L’ esame presenta numerosi vantaggi: non è rischioso ed invasivo come l’amniocentesi, in quanto viene eseguito su un campione ematico prelevato dalla gestante; risulta ridotto il rischio che i campioni esaminati possano subire dei danni, visto che l’esame di laboratorio viene eseguito in Italia, a differenza degli altri test finora utilizzati, inviati all’estero; la risposta si ottiene mediamente in 7 giorni.L’aspetto che più interessa sotto il profilo medico è l’attendibilità del test. Per valutarla, il PrenatalSafe è stato effettuato su oltre 1600 gestanti ed ogni caso è stato sottoposto a periodici follow-up.

Dopo la nascita del bambino, sono stati eseguiti test sul DNA del nascituro, che hanno confermato quanto previsto dal test eseguito sul campione ematico della madre.

Francesco Fiorentino, direttore del Laboratorio Genoma, che ha messo a punto il test spiega i principi medici alla base del PrenatalSafe. Già dalla 5° settimana di gravidanza, il DNA del feto circola liberamente nel sangue della madre e a partire dalla 10° settimana di gestazione la concentrazione di DNA è tale da consentirne un esame attendibile.
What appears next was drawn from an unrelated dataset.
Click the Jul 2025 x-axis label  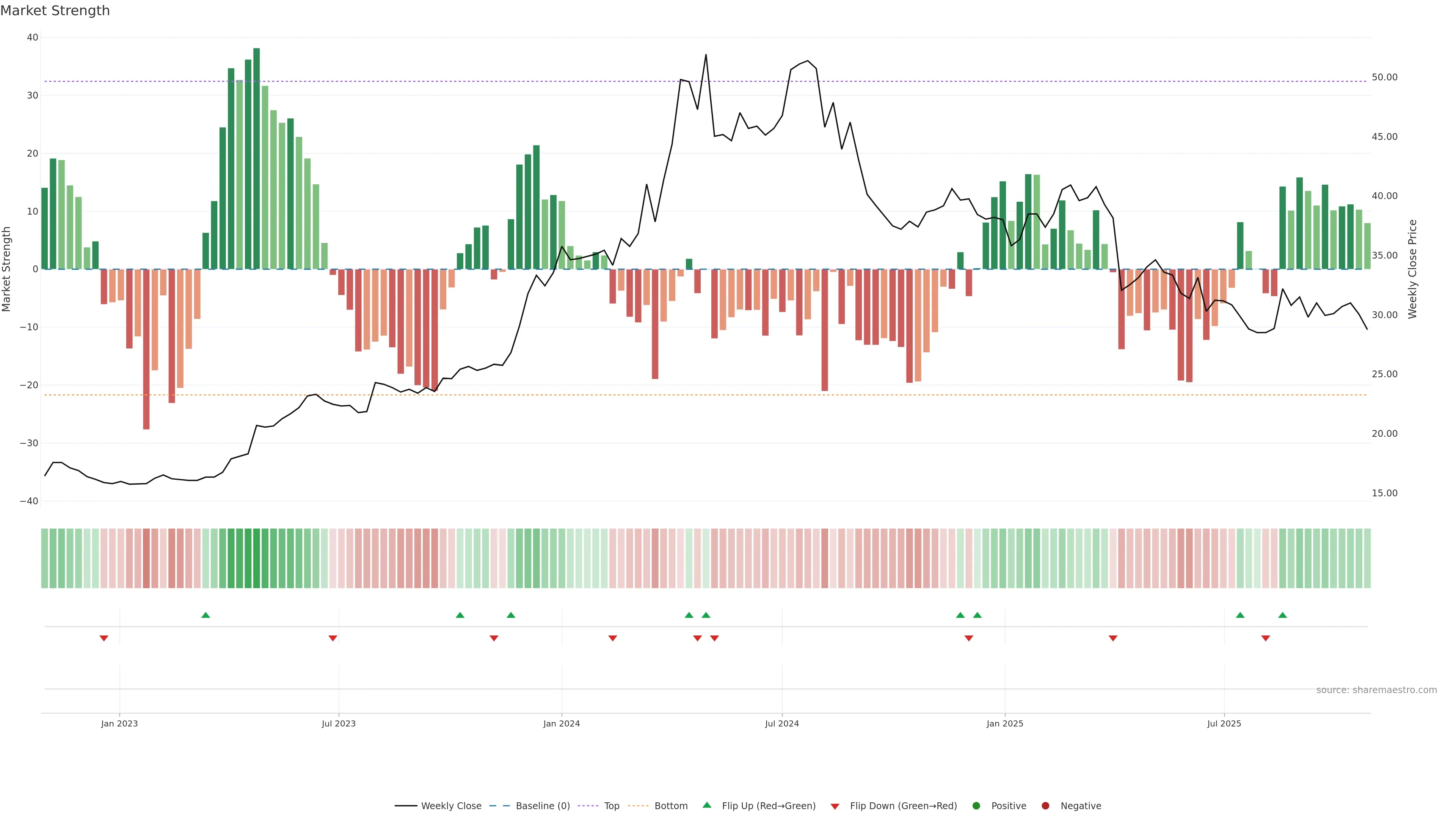coord(1224,723)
Una volta eseguito un comunissimo prelievo ematico, il DNA fetale viene isolato dal plasma materno ed esaminato con la tecnologia Next Generation Sequencing , che passa al vaglio l’intero genoma e non soltanto quei geni che sono più a rischio di presentare anomalie.

Il PrenatalSafe è in grado di rilevare il 91,4% delle anomalie strutturali che possono interessare il feto. Quindi, pur riconoscendo l’elevatissima attendibilità del test (che sfiora il 100%) e la bassa percentuale di falsi positivi, esso non può essere considerato sostitutivo dell’amniocentesi. Anzi, nel caso in cui la gestante sia una donna a rischio di trasmettere malattie genetiche, è opportuno che questa si sottoponga sia prima che dopo del test ad ulteriori controlli.

Tra le alterazioni del genoma che il test rileva vi sono la Sindrome di Down, la Sindrome di Edwards, la Sindrome di Turner e la Sindrome di Patau e altre anomalie mocromosomiche strutturali e sub-microscopiche ( come la Sindrome DiGeorge, Cri-du-chat o Prader-Willi/Angelman).

Allo stato attuale il PrenatalSafe è un test di screening e non un test diagnostico, come evidenziano i medici, ed è maggiormente consigliato quando la gravidanza avviene dopo il 35mo anno di età.